Lapis Realitas Penyair Kini (Tanggapan atas Hasan Aspahani dan Binhad Nurrohmat)
Walau puisi itu sebuah dunia rekaan, namun pada dasarnya tidak berjarak dari keseharian. Imajinasi yang utuh dalam puisi tersusun dari aneka serpihan pengalaman, remah angan, dan juga pengharapan.
Jauh sebelum masa pandemi, di halaman budaya Kompas Minggu ini saya menulis sebuah esai bertajuk ”Ilusi Globalisasi, Mantra Visual dan Mimikri yang Mengelabui” (2009), mengungkapkan bahwa kemajuan dunia audiovisual di era digital memang tak selamanya menjadi rahmat.

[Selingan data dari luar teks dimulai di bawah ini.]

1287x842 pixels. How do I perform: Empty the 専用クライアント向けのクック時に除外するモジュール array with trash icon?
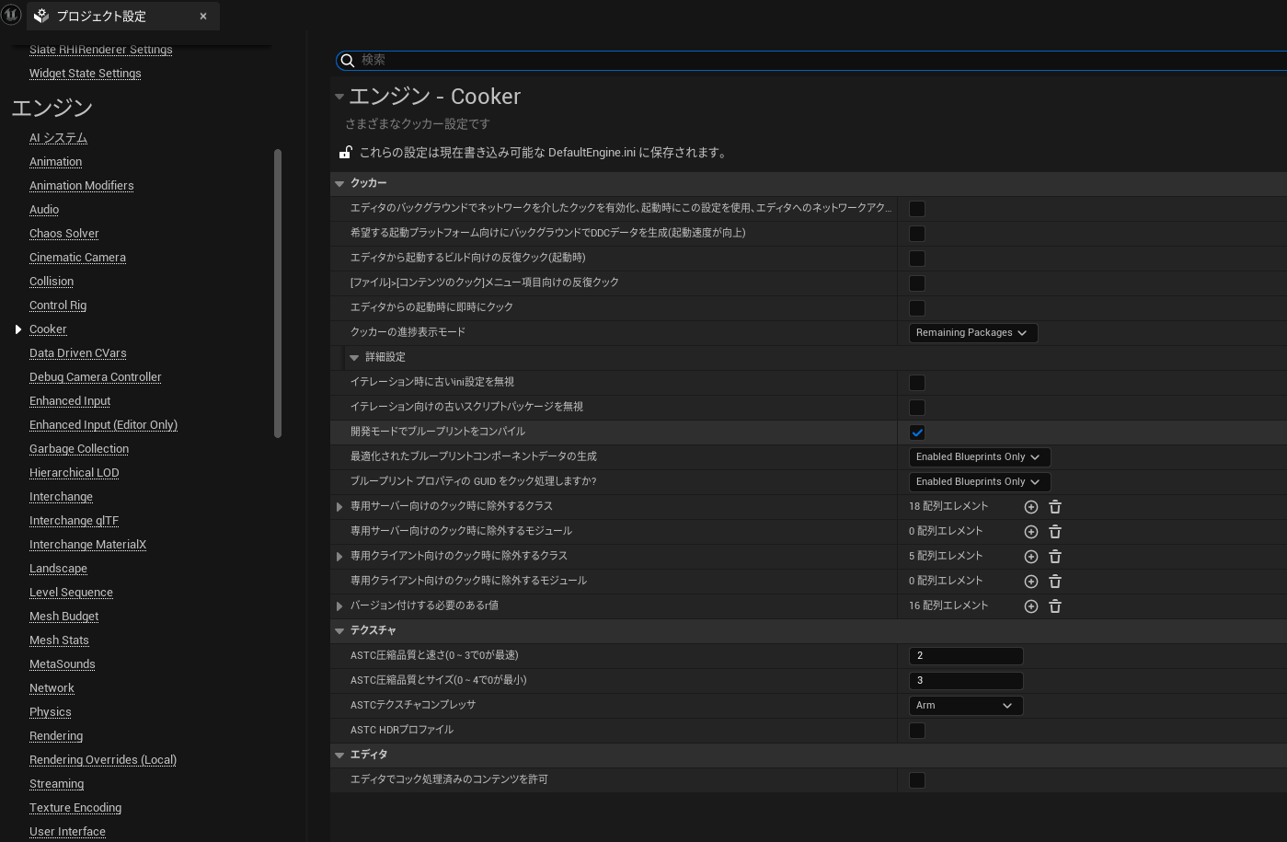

Melekat dalam media-media modern itu sebentuk kecanggihan yang penuh godaan manipulasi; melalui ketajaman mata kamera dan seperangkat teknologi di studio, sebuah peristiwa nyata bisa dikemas sedemikian rupa sehingga hadir lebih estetis, lebih imajinatif dari realitas yang sebenarnya.

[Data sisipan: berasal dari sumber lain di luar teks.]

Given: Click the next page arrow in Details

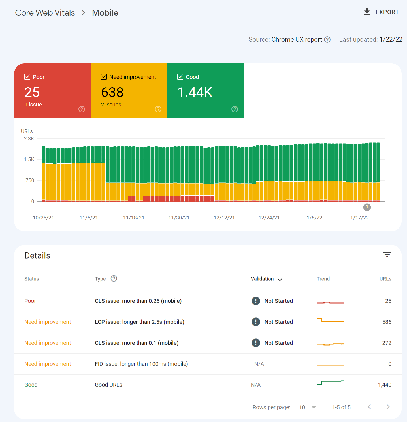Looking at the screenshot, I should click(388, 407).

Kehadiran teknologi informasi memicu perubahan segala lini. Dan gawai adalah keniscayaan tak terelakkan; secara serentak dan seketika dapat menghubungkan manusia dari belahan bumi mana pun melalui streaming ataupun suguhan peristiwa secara daring—mengubah konsep ruang dan waktu; disadari atau tidak, menghadirkan realitas baru; sebentuk realitas virtual.